### Exercise aim
Output all records exactly.
%%
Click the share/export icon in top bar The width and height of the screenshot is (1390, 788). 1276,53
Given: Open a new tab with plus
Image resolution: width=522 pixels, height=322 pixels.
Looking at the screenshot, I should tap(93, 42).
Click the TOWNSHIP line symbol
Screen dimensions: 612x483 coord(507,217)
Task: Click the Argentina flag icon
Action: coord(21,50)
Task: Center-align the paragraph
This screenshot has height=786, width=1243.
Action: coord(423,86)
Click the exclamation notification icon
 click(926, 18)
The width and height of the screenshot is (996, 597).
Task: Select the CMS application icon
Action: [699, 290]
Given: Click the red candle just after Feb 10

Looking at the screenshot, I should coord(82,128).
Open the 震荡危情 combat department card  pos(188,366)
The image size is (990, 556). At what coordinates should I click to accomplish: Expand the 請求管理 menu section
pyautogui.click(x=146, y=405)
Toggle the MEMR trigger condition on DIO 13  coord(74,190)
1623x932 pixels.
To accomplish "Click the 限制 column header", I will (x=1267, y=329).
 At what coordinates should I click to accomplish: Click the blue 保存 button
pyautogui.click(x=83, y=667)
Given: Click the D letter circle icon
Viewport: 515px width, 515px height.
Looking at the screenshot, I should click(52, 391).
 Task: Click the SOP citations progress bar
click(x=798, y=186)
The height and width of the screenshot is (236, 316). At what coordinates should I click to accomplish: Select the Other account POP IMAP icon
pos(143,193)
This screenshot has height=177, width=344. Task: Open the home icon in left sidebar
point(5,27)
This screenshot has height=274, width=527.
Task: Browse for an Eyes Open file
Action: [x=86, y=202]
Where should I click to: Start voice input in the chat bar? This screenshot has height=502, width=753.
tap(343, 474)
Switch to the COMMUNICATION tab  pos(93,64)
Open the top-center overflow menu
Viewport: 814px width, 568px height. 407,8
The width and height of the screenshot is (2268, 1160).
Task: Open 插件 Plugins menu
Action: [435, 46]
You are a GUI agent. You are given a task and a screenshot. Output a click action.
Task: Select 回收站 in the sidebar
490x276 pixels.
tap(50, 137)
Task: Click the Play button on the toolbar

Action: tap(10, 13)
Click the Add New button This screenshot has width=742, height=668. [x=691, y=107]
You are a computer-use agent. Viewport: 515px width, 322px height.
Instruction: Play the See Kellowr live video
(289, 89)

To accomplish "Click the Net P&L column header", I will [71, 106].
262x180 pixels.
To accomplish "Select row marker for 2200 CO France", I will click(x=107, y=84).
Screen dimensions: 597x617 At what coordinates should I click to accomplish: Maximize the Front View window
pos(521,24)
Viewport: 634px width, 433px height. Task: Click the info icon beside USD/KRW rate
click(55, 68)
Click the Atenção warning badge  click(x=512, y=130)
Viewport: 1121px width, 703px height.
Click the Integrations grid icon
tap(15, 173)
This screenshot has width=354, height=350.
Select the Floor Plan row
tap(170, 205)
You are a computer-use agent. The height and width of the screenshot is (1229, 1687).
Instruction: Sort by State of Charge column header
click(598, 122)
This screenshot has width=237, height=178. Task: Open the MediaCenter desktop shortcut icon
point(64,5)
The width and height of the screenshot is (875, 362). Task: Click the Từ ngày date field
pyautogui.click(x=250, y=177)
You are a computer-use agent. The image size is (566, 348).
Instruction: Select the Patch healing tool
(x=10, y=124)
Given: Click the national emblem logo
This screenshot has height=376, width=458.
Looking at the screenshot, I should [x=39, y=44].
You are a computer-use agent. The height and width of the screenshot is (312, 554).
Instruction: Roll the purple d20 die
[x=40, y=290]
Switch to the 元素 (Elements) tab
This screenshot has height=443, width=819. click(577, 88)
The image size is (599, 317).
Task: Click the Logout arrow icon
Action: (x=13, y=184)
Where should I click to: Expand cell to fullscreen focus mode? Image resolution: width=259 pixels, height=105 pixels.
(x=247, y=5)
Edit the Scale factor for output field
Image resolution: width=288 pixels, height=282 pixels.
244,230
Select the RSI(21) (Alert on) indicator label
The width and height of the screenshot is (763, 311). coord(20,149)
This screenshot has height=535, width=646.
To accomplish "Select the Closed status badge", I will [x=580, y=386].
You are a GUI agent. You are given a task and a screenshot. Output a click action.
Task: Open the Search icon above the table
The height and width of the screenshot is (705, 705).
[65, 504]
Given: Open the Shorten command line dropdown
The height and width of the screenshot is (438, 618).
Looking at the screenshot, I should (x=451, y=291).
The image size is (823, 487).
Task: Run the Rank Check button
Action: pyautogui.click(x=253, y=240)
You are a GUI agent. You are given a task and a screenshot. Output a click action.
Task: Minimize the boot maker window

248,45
%%
### Solution for this exercise
Click the share/export icon in top bar The width and height of the screenshot is (1390, 788). 1276,53
Given: Open a new tab with plus
Image resolution: width=522 pixels, height=322 pixels.
Looking at the screenshot, I should tap(93, 42).
Click the TOWNSHIP line symbol
Screen dimensions: 612x483 coord(507,217)
Task: Click the Argentina flag icon
Action: coord(21,50)
Task: Center-align the paragraph
This screenshot has height=786, width=1243.
Action: coord(423,86)
Click the exclamation notification icon
 click(926, 18)
The width and height of the screenshot is (996, 597).
Task: Select the CMS application icon
Action: [699, 290]
Given: Click the red candle just after Feb 10

Looking at the screenshot, I should coord(82,128).
Open the 震荡危情 combat department card  pos(188,366)
The image size is (990, 556). At what coordinates should I click to accomplish: Expand the 請求管理 menu section
pyautogui.click(x=146, y=405)
Toggle the MEMR trigger condition on DIO 13  coord(74,190)
1623x932 pixels.
To accomplish "Click the 限制 column header", I will (x=1267, y=329).
 At what coordinates should I click to accomplish: Click the blue 保存 button
pyautogui.click(x=83, y=667)
Given: Click the D letter circle icon
Viewport: 515px width, 515px height.
Looking at the screenshot, I should click(52, 391).
 Task: Click the SOP citations progress bar
click(x=798, y=186)
The height and width of the screenshot is (236, 316). At what coordinates should I click to accomplish: Select the Other account POP IMAP icon
pos(143,193)
This screenshot has height=177, width=344. Task: Open the home icon in left sidebar
point(5,27)
This screenshot has height=274, width=527.
Task: Browse for an Eyes Open file
Action: [x=86, y=202]
Where should I click to: Start voice input in the chat bar? This screenshot has height=502, width=753.
tap(343, 474)
Switch to the COMMUNICATION tab  pos(93,64)
Open the top-center overflow menu
Viewport: 814px width, 568px height. 407,8
The width and height of the screenshot is (2268, 1160).
Task: Open 插件 Plugins menu
Action: [435, 46]
You are a GUI agent. You are given a task and a screenshot. Output a click action.
Task: Select 回收站 in the sidebar
490x276 pixels.
tap(50, 137)
Task: Click the Play button on the toolbar

Action: tap(10, 13)
Click the Add New button This screenshot has width=742, height=668. [x=691, y=107]
You are a computer-use agent. Viewport: 515px width, 322px height.
Instruction: Play the See Kellowr live video
(289, 89)

To accomplish "Click the Net P&L column header", I will [71, 106].
262x180 pixels.
To accomplish "Select row marker for 2200 CO France", I will click(x=107, y=84).
Screen dimensions: 597x617 At what coordinates should I click to accomplish: Maximize the Front View window
pos(521,24)
Viewport: 634px width, 433px height. Task: Click the info icon beside USD/KRW rate
click(55, 68)
Click the Atenção warning badge  click(x=512, y=130)
Viewport: 1121px width, 703px height.
Click the Integrations grid icon
tap(15, 173)
This screenshot has width=354, height=350.
Select the Floor Plan row
tap(170, 205)
You are a computer-use agent. The height and width of the screenshot is (1229, 1687).
Instruction: Sort by State of Charge column header
click(598, 122)
This screenshot has width=237, height=178. Task: Open the MediaCenter desktop shortcut icon
point(64,5)
The width and height of the screenshot is (875, 362). Task: Click the Từ ngày date field
pyautogui.click(x=250, y=177)
You are a computer-use agent. The image size is (566, 348).
Instruction: Select the Patch healing tool
(x=10, y=124)
Given: Click the national emblem logo
This screenshot has height=376, width=458.
Looking at the screenshot, I should [x=39, y=44].
You are a computer-use agent. The height and width of the screenshot is (312, 554).
Instruction: Roll the purple d20 die
[x=40, y=290]
Switch to the 元素 (Elements) tab
This screenshot has height=443, width=819. click(577, 88)
The image size is (599, 317).
Task: Click the Logout arrow icon
Action: (x=13, y=184)
Where should I click to: Expand cell to fullscreen focus mode? Image resolution: width=259 pixels, height=105 pixels.
(x=247, y=5)
Edit the Scale factor for output field
Image resolution: width=288 pixels, height=282 pixels.
244,230
Select the RSI(21) (Alert on) indicator label
The width and height of the screenshot is (763, 311). coord(20,149)
This screenshot has height=535, width=646.
To accomplish "Select the Closed status badge", I will [x=580, y=386].
You are a GUI agent. You are given a task and a screenshot. Output a click action.
Task: Open the Search icon above the table
The height and width of the screenshot is (705, 705).
[65, 504]
Given: Open the Shorten command line dropdown
The height and width of the screenshot is (438, 618).
Looking at the screenshot, I should (x=451, y=291).
The image size is (823, 487).
Task: Run the Rank Check button
Action: pyautogui.click(x=253, y=240)
You are a GUI agent. You are given a task and a screenshot. Output a click action.
Task: Minimize the boot maker window

248,45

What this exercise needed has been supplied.